Tempo fa acquistai il lettore CD di classe esoterica Copland CDA 266. Le modalità di acquisto furono curiose, affidandomi alle teorie di Francesco che avevo conosciuto da poco: in sostanza prima di acquistarlo non l'ho mai ascoltato. L'ho visto nelle recensioni d'altre riviste, in particolare una prova tecnica con tanto di fotografie dell'interno. A Siracusa non ci sono negozi dove trovare prodotti interessanti. Francesco aveva dannatamente ragione! Il lettore digitale di CD/HDCD manifesta prestazioni sonore dannatamente migliori del precedente lettore, a cui ero tanto affezionato. La mia affezione era tale che all'epoca se non fosse intervenuto Francesco ne avrei acquistato un altro della stessa marca. Avevo addirittura ordinato il modello da 5.000.000 di lire che non arrivò mai, forse perché uscì fuori produzione. Francesco mi convinse di acquistare il Copland pur costando meno e ci azzeccò.

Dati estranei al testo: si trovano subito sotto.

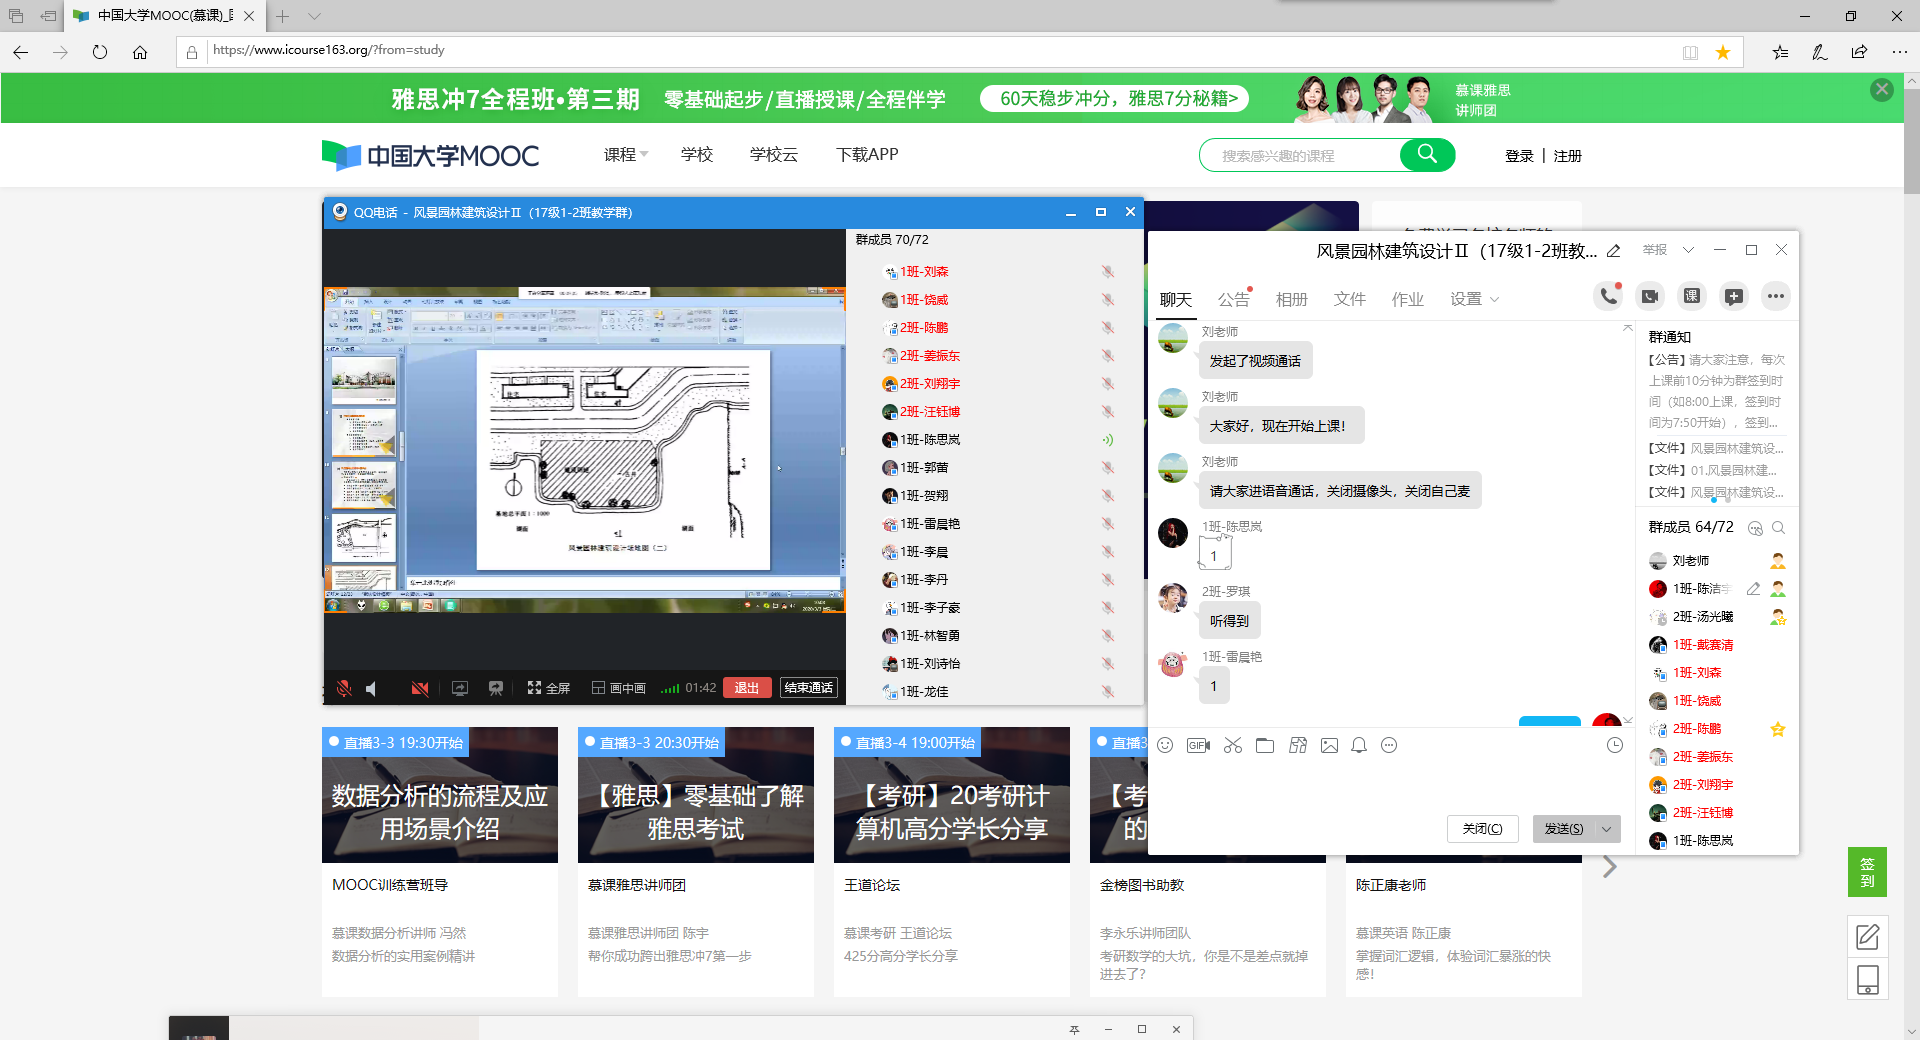Open the send-file folder icon
The height and width of the screenshot is (1040, 1920).
(x=1265, y=745)
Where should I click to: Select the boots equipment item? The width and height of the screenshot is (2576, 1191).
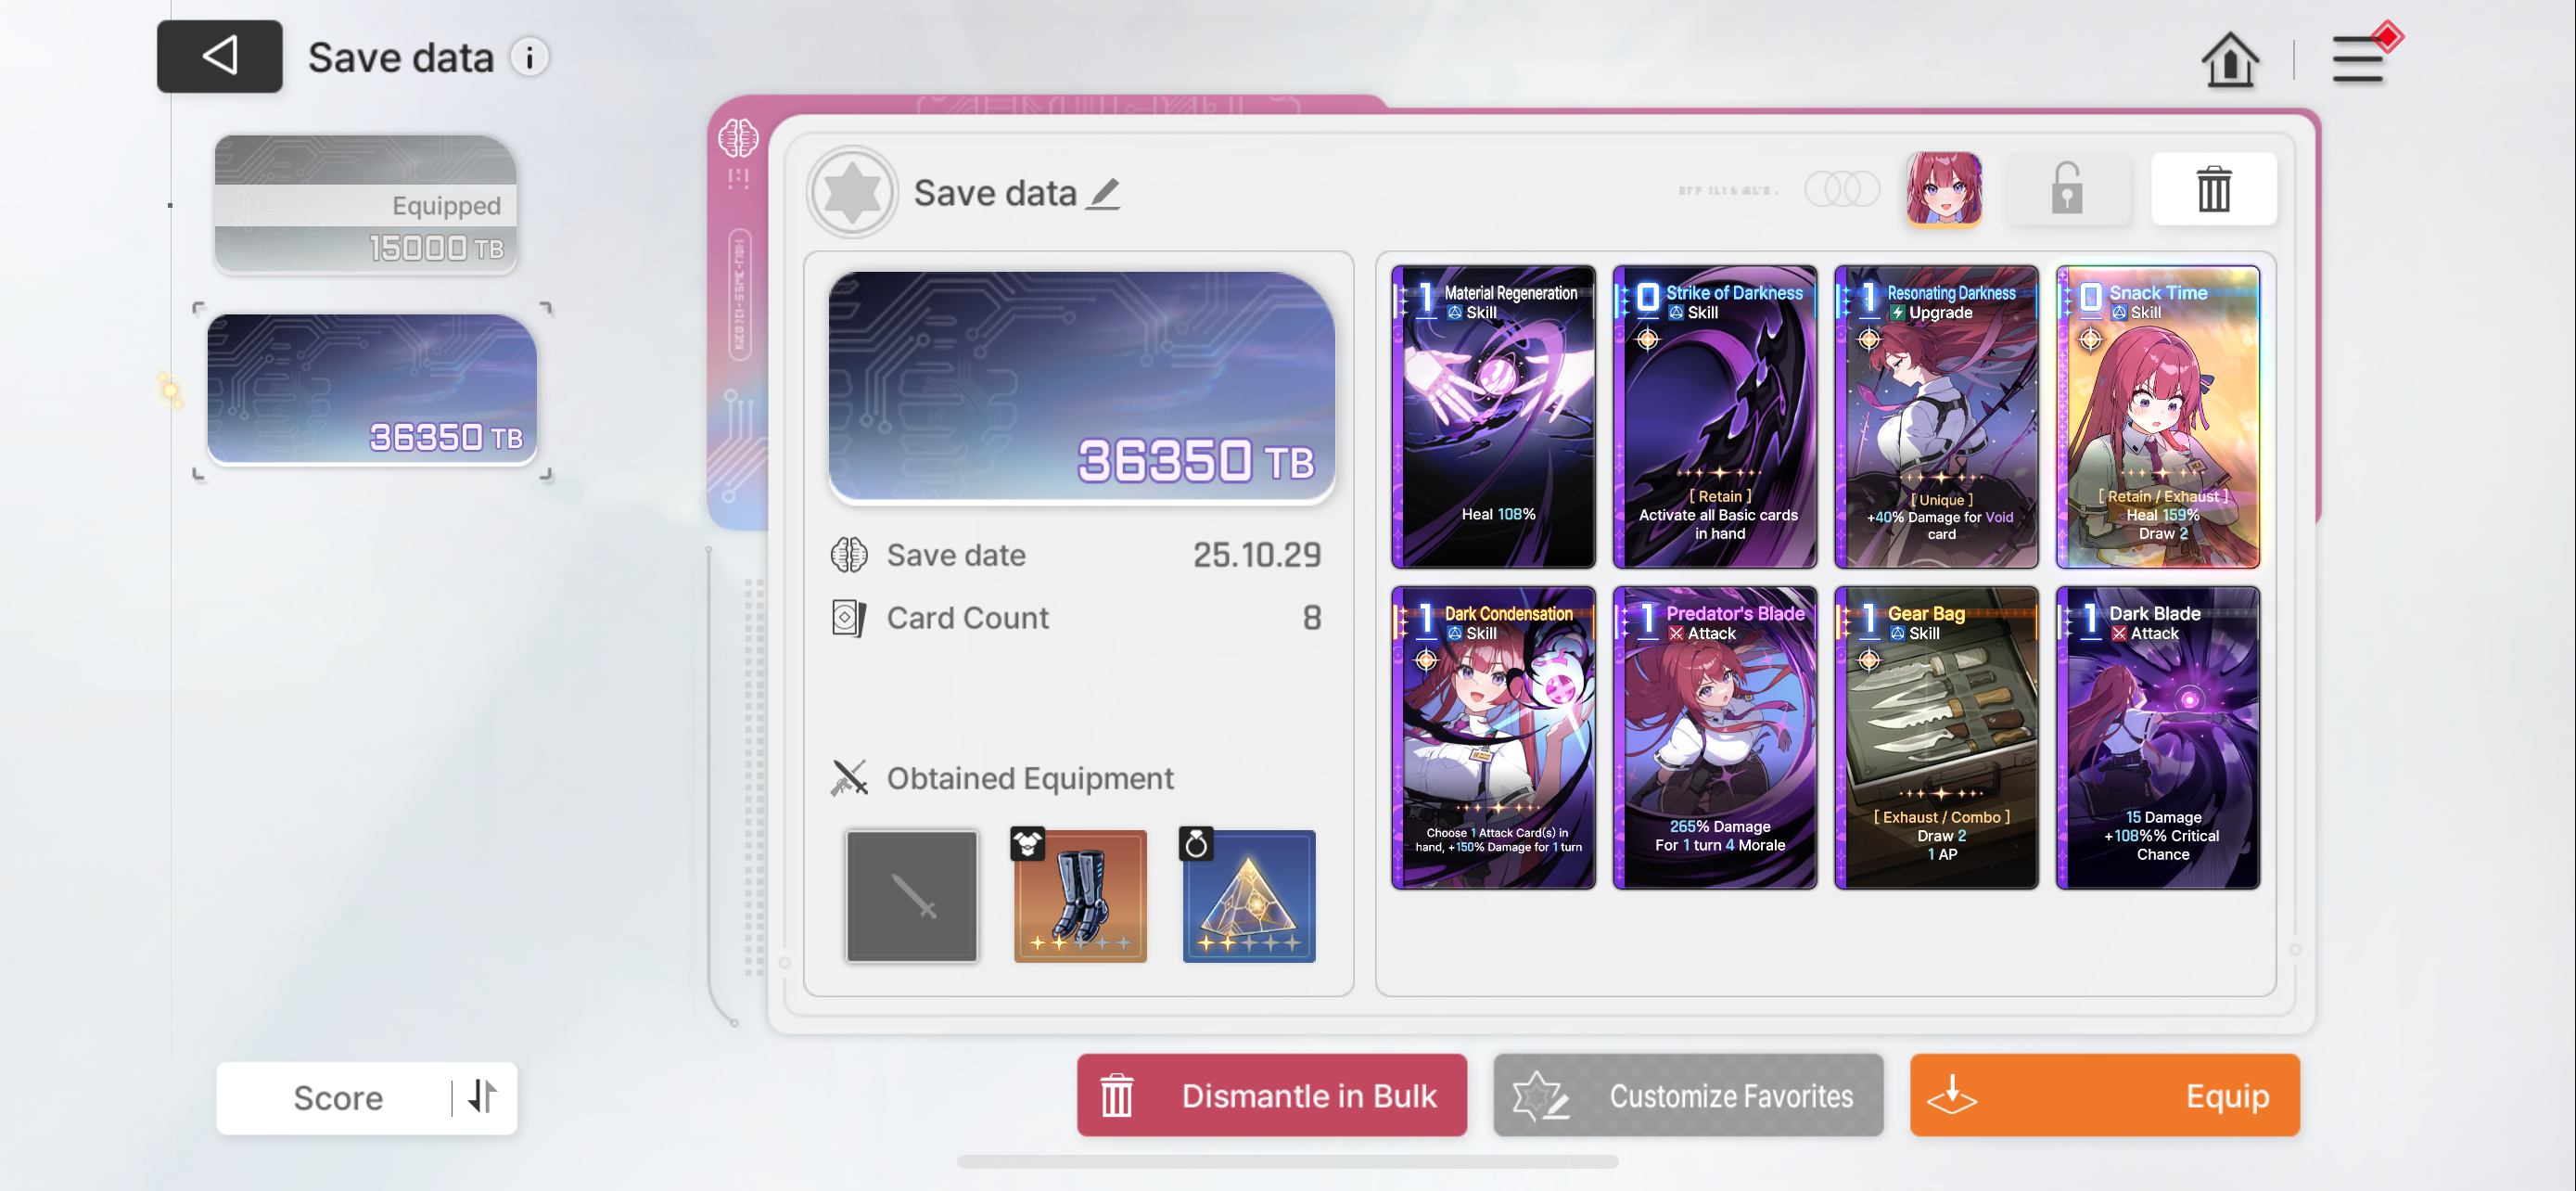pyautogui.click(x=1079, y=896)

Il CDA 266 (3.590.000 lire) era un lettore CD dell'ultima generazione, con nuovi convertitori e fornito di decodificatore per HDCD; è dotato di uno stadio analogico a componenti discreti. Ormai si utilizzano gli operazionali che per fortuna con il tempo sono decisamente migliorati. Ancora oggi il lettore CD riesce a soddisfare la mia insaziabile richiesta di rigore timbrico e dinamica. Difatti, il suono esibito da questo lettore digitale è di tale qualità e bellezza da lasciare senza fiato. E' estremamente definito ma non produce alcuna fatica d'ascolto. Le risonanze prima imputate all'ambiente d'ascolto, ora sono inesistenti, segno che provenivano dal precedente lettore. I bassi sono profondissimi e precisi. La scena sonora enorme, con perfetto contrasto tra i vari piani sonori. La sua musicalità e la sua capacità di districarsi da matasse orchestrali seriamente impegnative, pongono questo lettore ai vertici mondiali in fatto di qualità pura. La costruzione meccanica è discreta. I componenti elettronici di livello elevato. L'estetica raffinata. Lo consiglio a molti.

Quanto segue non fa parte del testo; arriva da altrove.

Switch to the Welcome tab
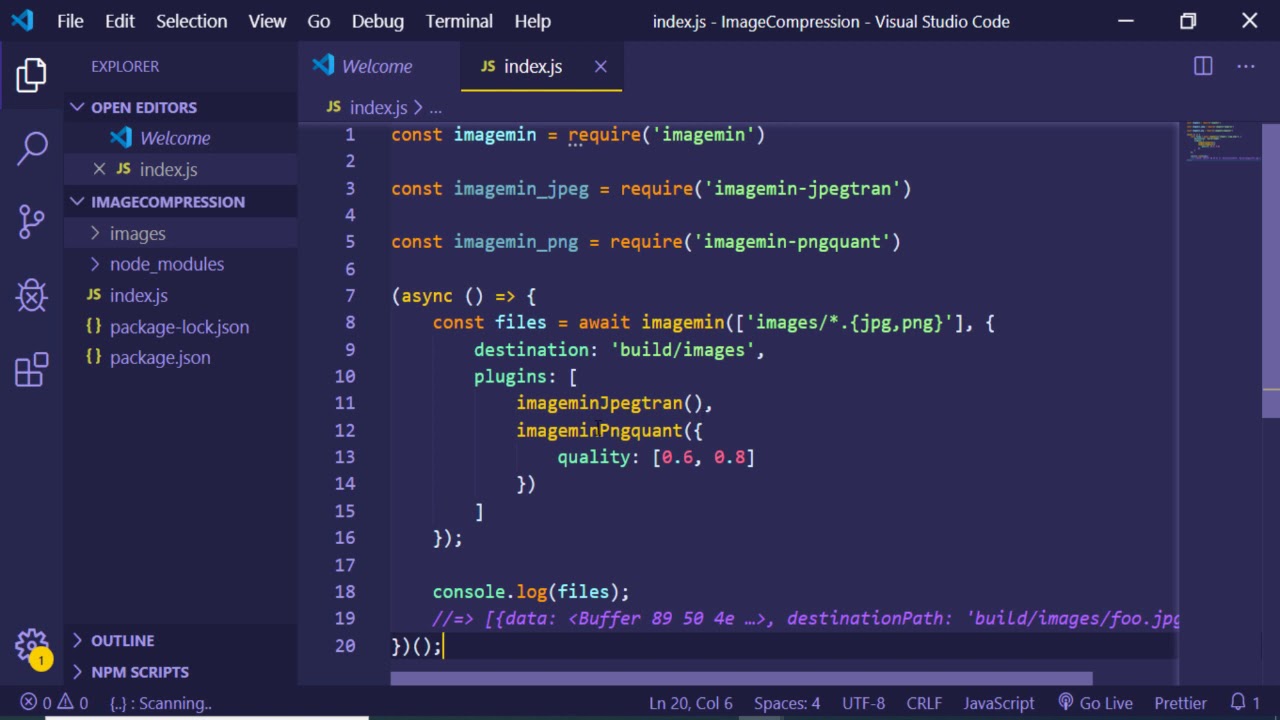This screenshot has height=720, width=1280. 376,66
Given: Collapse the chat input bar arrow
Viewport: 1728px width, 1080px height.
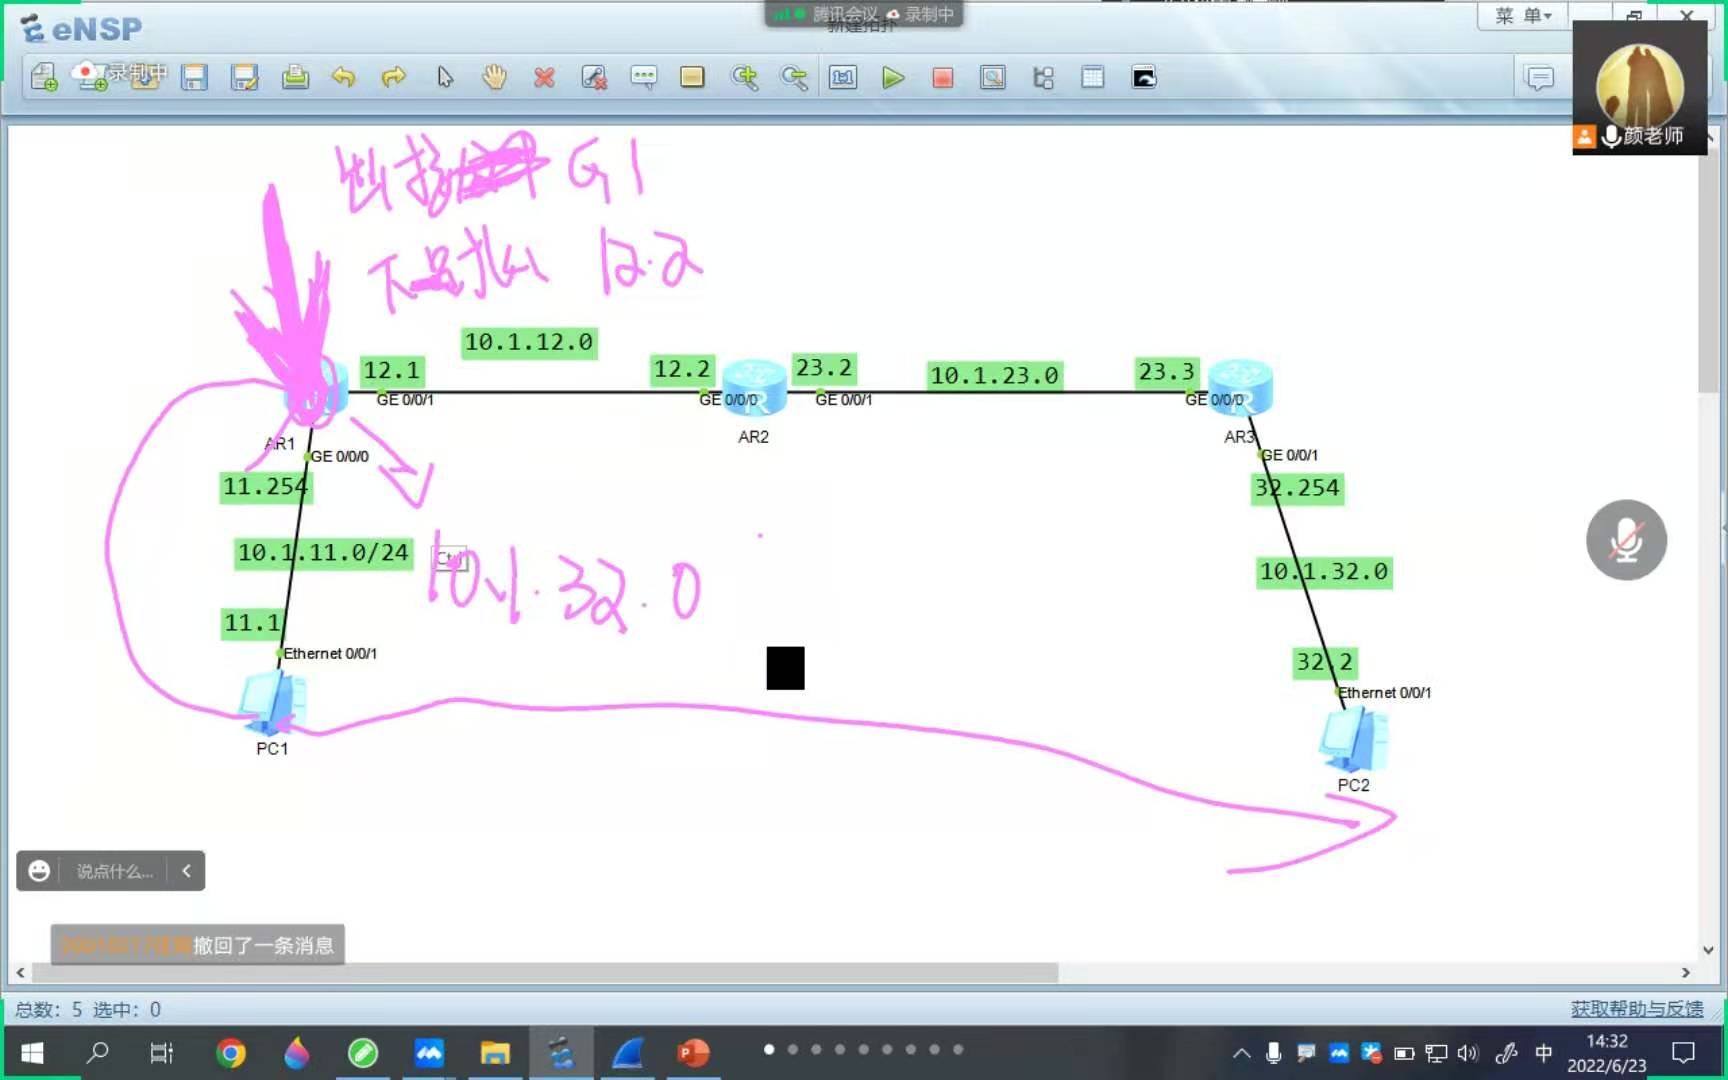Looking at the screenshot, I should coord(187,871).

A questo lettore ho affiancato da tempo un lettore multistandard di classe economica della Pioneer, per vedere come se la cava il digitale ad alta definizione. Certo che si il SACD che il DVD-A, sono nettamente superiori ai CD. Adesso dopo avere avuto a casa i due Denon, il DCD 2000 AE ed il DVD 2200, che hanno ribaltato la situazione recuperando con uno speciale circuito il suono del CD, sono in attesa di decidere sul da farsi.